While Biogen expects payors to consider second-line limitations on Amevive, "there is already a huge population of patients for which if they started prescribing it now it would be their third, fourth, fifth different kind of a treatment," CEO James Mullen said.

Biogen has a database of more than 30,000 psoriasis patients who have identified themselves as "prescription-willing."

"There's a huge pool of patients right now that have been on virtually all of these other therapies," including anti-rheumatics, immune suppressants and photodynamic agents, Mullen said. "So...initially, I don't really expect [formulary restrictions] to be a huge issue to getting the product in the hands of a relatively large number of patients."

Mullen acknowledged that reimbursement will be important for Amevive's longer-term growth. "As we're into the marketplace in the first six and 12 months, we're going to have to really make progress on the reimbursement issue or it could be a real impediment to growing the market," he said. However, "I don't think it's an impediment to getting launched and getting started."

Amevive (alefacept) is under review at FDA and received a "complete response" letter June 6 (1 'The Pink Sheet' June 17, In Brief). Biogen is projecting a launch in late 2002 or the first quarter of 2003, depending on the clock for FDA's review of the company's follow-up submission.

Biogen said it expects to complete its submission in early August. "FDA will take a bit of time to review the responses and then they will indicate whether this is a Class I, which is a two month review, or a Class II, which is a six month review," Mullen said.

Mullen downplayed manufacturing issues raised in the "complete response" letter. Because the letter only takes into account materials received up until May 10, he explained, it includes questions and concerns that were resolved during FDA's mid-May inspection of the North Carolina facility.

"Many of the questions in the manufacturing section are procedure requests and they had already been answered prior to the June 6 complete response letter," Mullen said. "There's a few remaining items to tie up there, but nothing of great significance."

Biogen's facilities in Cambridge, Mass. and Research Triangle Park, N.C. and its contract facilities have all passed FDA and EU preapproval inspections, Mullen said. "The product is already manufactured. It is already in vials. None of the questions from the complete response letter impact the inventory of products that have already been made."

FDA's proposed label and postmarketing commitments for Amevive follow the recommendations of FDA's Dermatologic & Ophthalmic Drugs Advisory Committee, Mullen said.
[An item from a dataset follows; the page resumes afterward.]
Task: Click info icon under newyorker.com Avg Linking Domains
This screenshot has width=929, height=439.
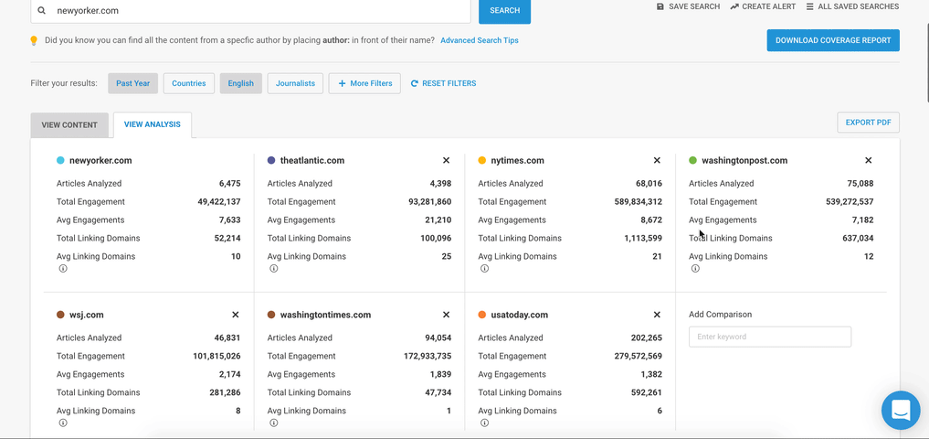Action: [63, 269]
The committee reviewed Amevive May 23, voting 8-2 with one abstention in favor of approval (2 , p. 28).

FDA's proposed indication for Amevive "is in line with the panel recommendations and we are generally pleased with the initial language," Mullen said. The indication is for "moderate to severe chronic plaque psoriasis in patients who are candidates for systemic or phototherapy."

The "complete response" letter asks that Biogen develop an Amevive patient registry, as discussed during the meeting, and also asks the company to submit "a number of other minor protocols."
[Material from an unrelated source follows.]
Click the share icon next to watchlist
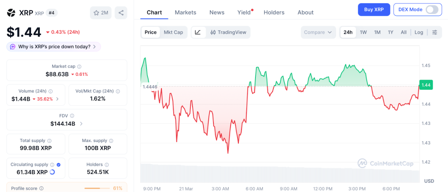 tap(121, 13)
When asked to comment on the current productivity level at FDA, Biogen noted that the experience has been different for each product. "We have different experiences with respect to each of our different products and different issues around each product. That therefore implies that there are probably not clear standards enforced throughout the agency that every reviewer absolutely understands how they're being judged and what their performance objectives are."

"With respect to the Amevive review: on the one hand, they certainly got to the advisory committee meeting and to sending us a complete response letter within the most aggressive timelines that they have laid out for themselves....Could everything have gone more smoothly? Could there have been sort of less of running between stoplights and rather more of a smoother process? Yeah, I would think so."